Milking our farmland for all it’s worth

Originally published at

The Sunday television special “The Price of Milk” has been salt to the wounded pride of many dairy farmers. It was meant to be a chance for dairy farmers to tell their side of the story, but it was not the glossy Fonterra version.

The show went in boots and all behind the scenes on two dairy farms. On the farm of Gavin Flint (Flinty), viewers saw seemingly skinny cows birthing in muddy areas, a cow being hip-clamped after going down, and a stillborn calf being pulled from its mother.

As the dead calf dropped with a thud to the concrete floor, Flinty reacted with philosophical practicality. It is a shame, but these things happen, he said. Flinty went on to say it was a good thing the cow lived because now she will begin to produce milk – and then people can pour that over their Weet-bix and make coffees.

Although I am an anti-dairy campaigner, I will concede Flinty has a point of sorts. Dairy farmers have to be practical. They have a job to do. Why blame farmers when we sit in a cafe sipping the cream of their labours in the form of a flat white? It makes no sense.

Frankly that is why I drink soy lattes and pour almond milk on my cereal in the mornings. No one wants a dead calf and sick cow on their conscience.

So it was good to see the show bringing the realities of dairy farming into our living rooms and demonstrating the true price of milk. With that kind of education, “townies” can now make an informed choice as to whether they wish to participate in an industry that kills two million excess calves every year.

Perhaps that is why dairy farmers were not happy with the image of dairy farming the programme  portrayed. They took it out on the Sunday producers on their Facebook page. In a familiar rant one commentator wrote, “Sunday … I’m beginning to think that you’re the Isis of NZ …” Another contributor said Sunday should select its farmers more carefully.
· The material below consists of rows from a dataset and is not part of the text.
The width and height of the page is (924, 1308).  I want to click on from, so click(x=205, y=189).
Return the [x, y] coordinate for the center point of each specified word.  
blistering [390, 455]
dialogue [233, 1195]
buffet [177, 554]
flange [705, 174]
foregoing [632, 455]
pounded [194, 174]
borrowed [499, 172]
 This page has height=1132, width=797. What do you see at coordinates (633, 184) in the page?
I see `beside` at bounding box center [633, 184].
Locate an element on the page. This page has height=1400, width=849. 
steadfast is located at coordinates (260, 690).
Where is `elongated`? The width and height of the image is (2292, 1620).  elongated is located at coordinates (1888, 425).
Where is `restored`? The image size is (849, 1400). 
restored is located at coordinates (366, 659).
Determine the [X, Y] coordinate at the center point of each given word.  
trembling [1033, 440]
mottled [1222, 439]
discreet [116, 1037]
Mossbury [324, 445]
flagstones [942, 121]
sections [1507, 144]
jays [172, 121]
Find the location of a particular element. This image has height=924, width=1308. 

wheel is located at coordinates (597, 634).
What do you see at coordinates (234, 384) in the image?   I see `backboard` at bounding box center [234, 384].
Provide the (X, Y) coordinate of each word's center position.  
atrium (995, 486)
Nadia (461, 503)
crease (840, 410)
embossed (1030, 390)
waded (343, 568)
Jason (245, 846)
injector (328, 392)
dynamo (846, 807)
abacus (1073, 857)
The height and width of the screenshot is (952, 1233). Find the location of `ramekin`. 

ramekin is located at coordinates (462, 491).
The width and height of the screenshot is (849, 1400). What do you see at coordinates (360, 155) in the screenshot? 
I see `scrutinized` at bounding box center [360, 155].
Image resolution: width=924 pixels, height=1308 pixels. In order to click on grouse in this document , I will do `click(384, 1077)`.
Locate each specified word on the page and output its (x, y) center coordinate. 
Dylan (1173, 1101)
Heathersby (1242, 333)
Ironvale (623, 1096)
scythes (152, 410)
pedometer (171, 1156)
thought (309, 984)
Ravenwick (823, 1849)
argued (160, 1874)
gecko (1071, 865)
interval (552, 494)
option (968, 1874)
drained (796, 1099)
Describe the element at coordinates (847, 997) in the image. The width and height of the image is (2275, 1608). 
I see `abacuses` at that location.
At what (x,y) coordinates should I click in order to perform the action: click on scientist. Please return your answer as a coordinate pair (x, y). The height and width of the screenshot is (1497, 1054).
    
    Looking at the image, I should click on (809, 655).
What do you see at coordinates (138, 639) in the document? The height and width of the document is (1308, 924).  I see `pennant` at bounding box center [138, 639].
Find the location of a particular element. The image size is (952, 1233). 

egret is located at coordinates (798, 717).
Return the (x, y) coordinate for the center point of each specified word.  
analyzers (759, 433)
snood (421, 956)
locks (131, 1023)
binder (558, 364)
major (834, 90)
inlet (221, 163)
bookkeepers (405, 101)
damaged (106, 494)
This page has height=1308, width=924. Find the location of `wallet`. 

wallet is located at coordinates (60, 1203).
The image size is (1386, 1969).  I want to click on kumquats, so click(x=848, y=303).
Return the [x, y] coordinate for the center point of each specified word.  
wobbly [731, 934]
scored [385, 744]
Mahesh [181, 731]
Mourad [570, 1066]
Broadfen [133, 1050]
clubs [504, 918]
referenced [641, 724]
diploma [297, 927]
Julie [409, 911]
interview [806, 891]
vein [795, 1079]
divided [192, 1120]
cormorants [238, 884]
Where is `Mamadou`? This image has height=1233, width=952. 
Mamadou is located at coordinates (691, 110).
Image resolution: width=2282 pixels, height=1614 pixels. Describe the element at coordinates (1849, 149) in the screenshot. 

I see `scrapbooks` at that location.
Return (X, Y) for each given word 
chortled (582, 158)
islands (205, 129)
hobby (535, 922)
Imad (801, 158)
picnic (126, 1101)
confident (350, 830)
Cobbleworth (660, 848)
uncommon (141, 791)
But to cherry-pick farmers just to demonstrate “best practice” and portray a sterilised version of dairy farming is not proper journalism. I think Sunday did an excellent job of representing the hardships of the average dairy farmer and dairy cow. Sure, it was not the bile-producing Fonterra ads of farmers getting up at sunrise to lush green paddocks and a rush of mutual love between cow and farmer. It was not meant to be. Good journalism is about telling the real story.

Farmwatch agrees, writing on its Facebook page: “The Sunday crew have just experienced what we typically experience – filming and showing the truth, resulting in outrage and name-calling from an angry industry in wilful denial.”

The real story of the dairy industry is not pretty. Harvesting milk from the udders of 400kg-plus herbivorous animals is mucky stuff. It involves dead calves and downed cows and exhausted farmers trying to do their best.

It has also meant increasing nitrate input and in the words of dairy farmer Jasmine (who also featured on the show), “forcing the land to produce much more than it is naturally capable of”.

It’s short-term gain and long-term damage. Put simply – the industry model of dairy farming is not sustainable.

An increase in the intensity of cows per hectare in New Zealand over the past 50 years has meant run-off from the dairy industry into our harbours and waterways is causing waterway damage. On this topic Flinty nailed it: “Perhaps we shouldn’t be running cows on it”. Never a truer word.

Flinty is dead right on so may levels. Urban dwellers who continue to suckle from the teat of New Zealand’s dairy industry while decrying its environmental and animal welfare impact need to look at themselves first. There is simply no point scapegoating farmers. It’s the industry itself that needs examining.